Review the listing and copy each line that holds the word "Task".

Start of Dataset content

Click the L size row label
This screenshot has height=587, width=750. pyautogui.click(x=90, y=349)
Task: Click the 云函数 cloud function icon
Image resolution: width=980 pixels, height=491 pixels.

End of Dataset content
Start of Dataset content

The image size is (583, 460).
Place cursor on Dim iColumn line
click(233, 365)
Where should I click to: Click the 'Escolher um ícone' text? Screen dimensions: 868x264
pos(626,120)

End of Dataset content
Start of Dataset content

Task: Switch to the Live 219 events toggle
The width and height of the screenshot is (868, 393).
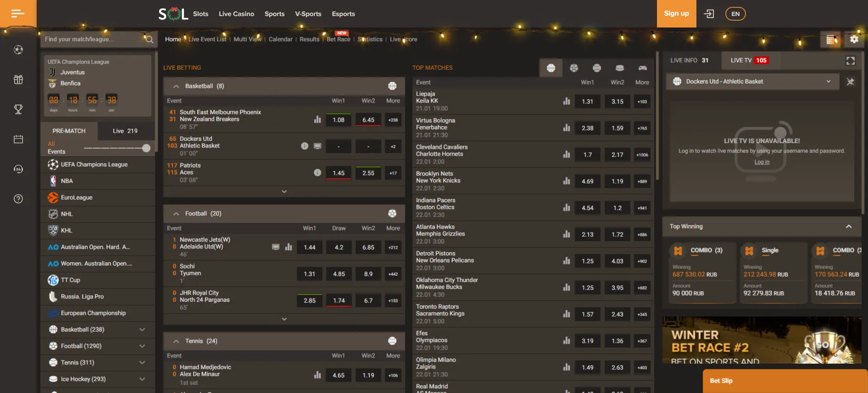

End of Dataset content

- Result of the exercise:
Task: Click the 云函数 cloud function icon
Task: Switch to the Live 219 events toggle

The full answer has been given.